▸ Instructions to follow
From the social work career reflection, set down the passage between "The combination of" and "standards more broadly.", inclusive, copying it exactly.

▸ Text provided

Practice placements in generic field work, mental health and community work settlement placements, and hours of debates and discussions in uni, local pubs and curry houses complemented the learning.
There were no computers, no mobile phones, no internet available to us, very few procedures, and everything was handwritten - hard to imagine these days!
The combination of individual vs community perspectives, set in the context of experience and culture, have enabled life-long skills development throughout my career as social worker/senior manager in three local authorities, the voluntary and independent sectors.
Local authority practice in the 1980s was generic and blended these two approaches - individual work and risk management combined with scope for developing community resources.
In the mid-1990s I joined the newly emerging independent fostering sector, viewed by many at the time with scepticism, echoed by my manager, who said: "It won't last you know." Our agency became the largest provider of foster care in the UK. I particularly valued the total focus on doing the best for a child, creatively, along with the ability to improve practice locally as well as influence fostering standards more broadly.

▸ Dataset content

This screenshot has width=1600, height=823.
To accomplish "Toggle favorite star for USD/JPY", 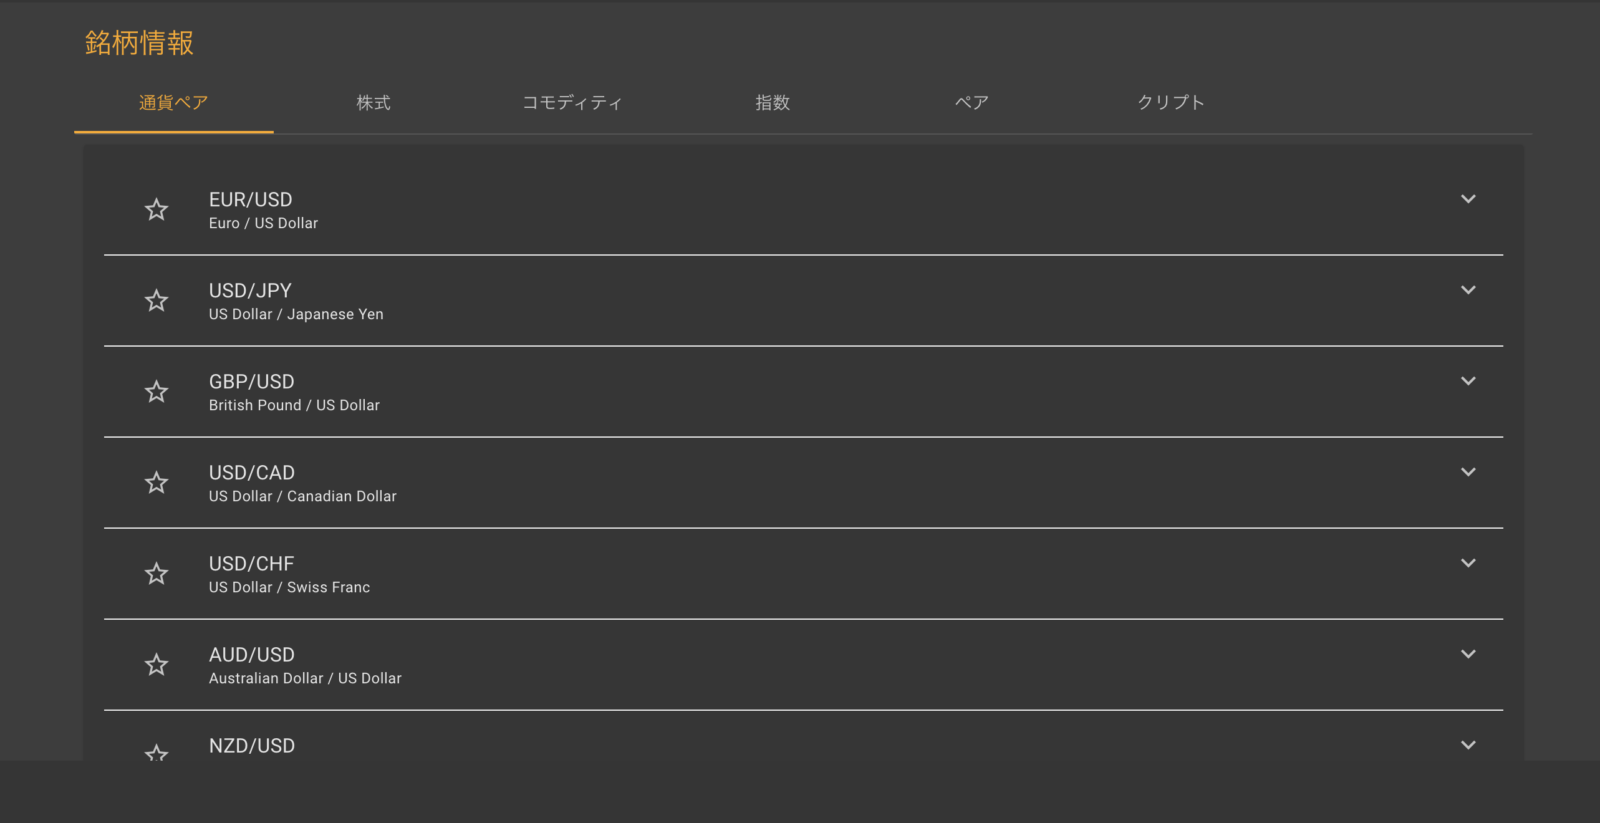I will click(x=157, y=301).
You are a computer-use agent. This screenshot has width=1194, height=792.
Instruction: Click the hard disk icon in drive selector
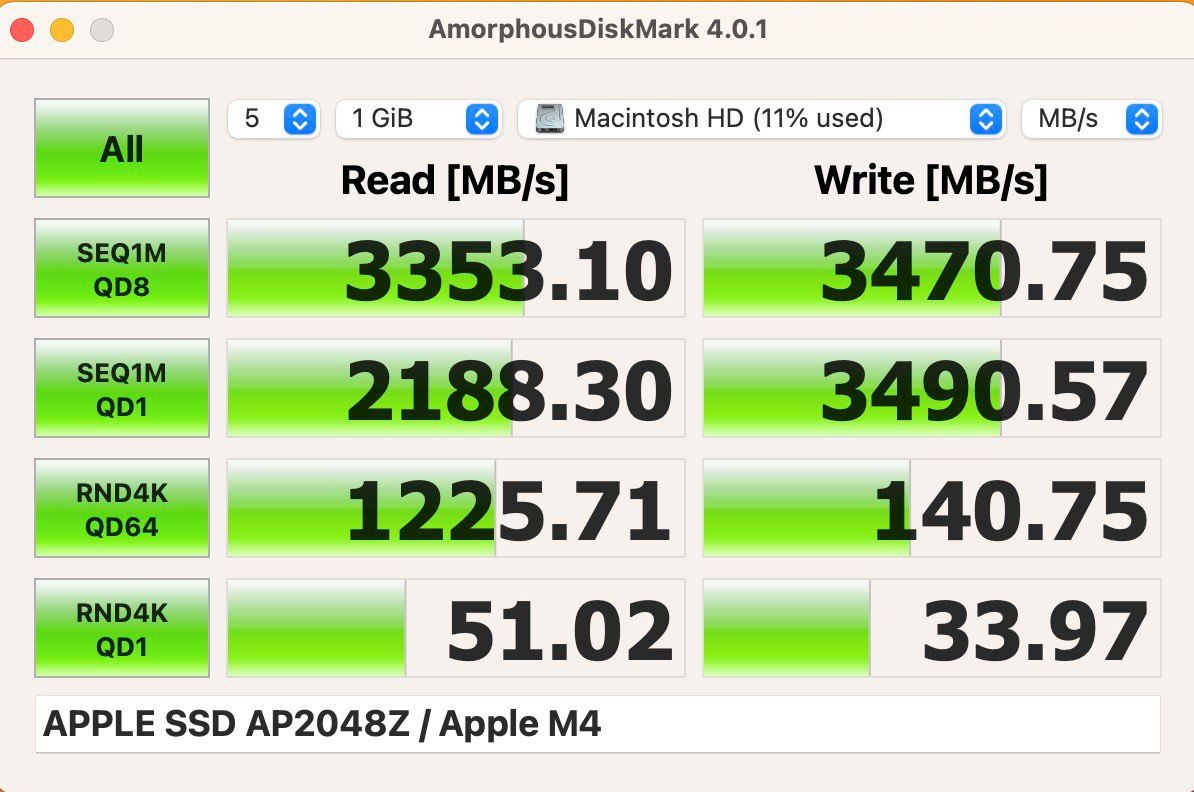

▸ Exercise result
The combination of individual vs community perspectives, set in the context of experience and culture, have enabled life-long skills development throughout my career as social worker/senior manager in three local authorities, the voluntary and independent sectors.
Local authority practice in the 1980s was generic and blended these two approaches - individual work and risk management combined with scope for developing community resources.
In the mid-1990s I joined the newly emerging independent fostering sector, viewed by many at the time with scepticism, echoed by my manager, who said: "It won't last you know." Our agency became the largest provider of foster care in the UK. I particularly valued the total focus on doing the best for a child, creatively, along with the ability to improve practice locally as well as influence fostering standards more broadly.